Plots showing the correlation between the DNA quantity measured by the cycle threshold (C_T) generated by qPCR, a universal primer/barcode test targeting the 18S of plants and fungi, and the number of OTUs (a) and the total number of sequences (b). Each color represents the three replicates of each of the samples.

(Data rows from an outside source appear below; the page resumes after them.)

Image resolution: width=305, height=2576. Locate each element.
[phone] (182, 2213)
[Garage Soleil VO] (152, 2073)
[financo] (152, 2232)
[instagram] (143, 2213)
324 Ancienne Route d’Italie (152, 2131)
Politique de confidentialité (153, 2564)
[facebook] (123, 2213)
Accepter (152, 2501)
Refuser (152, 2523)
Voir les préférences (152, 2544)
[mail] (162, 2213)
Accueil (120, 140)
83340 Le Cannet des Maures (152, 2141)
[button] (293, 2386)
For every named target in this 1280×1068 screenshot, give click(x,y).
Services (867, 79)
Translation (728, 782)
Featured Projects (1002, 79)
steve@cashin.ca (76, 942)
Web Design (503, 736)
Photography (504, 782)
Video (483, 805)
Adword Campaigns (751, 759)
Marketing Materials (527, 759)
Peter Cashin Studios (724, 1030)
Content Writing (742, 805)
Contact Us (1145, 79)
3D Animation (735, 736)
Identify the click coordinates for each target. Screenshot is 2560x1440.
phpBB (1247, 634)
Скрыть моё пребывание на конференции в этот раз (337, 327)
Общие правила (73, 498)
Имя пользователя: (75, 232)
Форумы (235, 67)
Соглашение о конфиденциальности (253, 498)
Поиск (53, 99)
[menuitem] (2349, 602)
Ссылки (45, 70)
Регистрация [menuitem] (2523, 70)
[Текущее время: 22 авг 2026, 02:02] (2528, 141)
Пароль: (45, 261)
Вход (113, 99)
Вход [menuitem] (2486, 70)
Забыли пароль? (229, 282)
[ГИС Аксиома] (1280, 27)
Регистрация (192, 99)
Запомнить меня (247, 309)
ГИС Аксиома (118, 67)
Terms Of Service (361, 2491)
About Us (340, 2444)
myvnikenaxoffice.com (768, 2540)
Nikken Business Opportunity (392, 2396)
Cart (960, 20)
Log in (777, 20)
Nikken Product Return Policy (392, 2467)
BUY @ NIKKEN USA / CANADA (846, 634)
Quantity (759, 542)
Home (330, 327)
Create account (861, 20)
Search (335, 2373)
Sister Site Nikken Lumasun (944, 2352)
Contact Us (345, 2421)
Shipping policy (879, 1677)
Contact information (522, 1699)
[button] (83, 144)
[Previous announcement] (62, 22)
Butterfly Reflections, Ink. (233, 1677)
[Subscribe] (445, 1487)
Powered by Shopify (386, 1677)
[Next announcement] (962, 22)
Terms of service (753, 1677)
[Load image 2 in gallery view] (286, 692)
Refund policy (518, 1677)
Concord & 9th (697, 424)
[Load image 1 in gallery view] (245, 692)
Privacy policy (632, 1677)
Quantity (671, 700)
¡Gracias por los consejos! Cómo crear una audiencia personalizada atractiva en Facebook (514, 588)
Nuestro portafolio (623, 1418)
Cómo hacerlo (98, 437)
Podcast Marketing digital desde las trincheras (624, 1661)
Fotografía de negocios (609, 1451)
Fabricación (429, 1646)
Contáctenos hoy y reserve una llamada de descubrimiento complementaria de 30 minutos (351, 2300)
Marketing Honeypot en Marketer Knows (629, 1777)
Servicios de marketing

The codes indicate the technical procedures used in this paper. For type of trap: PJ, petri dish coated with a mix of petroleum jelly and Vaseline; W1, Whatman filter no. 1; W1g, Whatman filter no. 1 sprayed with a sticky layer; W3, Whatman filter no. 3; W3g, Whatman filter no. 3 sprayed with a sticky layer. For spore recovery protocol: G, grinding; R, rubbing; S, shaking. For DNA extraction kit: mnM, NucleoSpin plant II kit; mnQ, DNeasy plant minikit; mxM, NucleoSpin plant II maxikit; mxQ, DNeasy plant maxikit.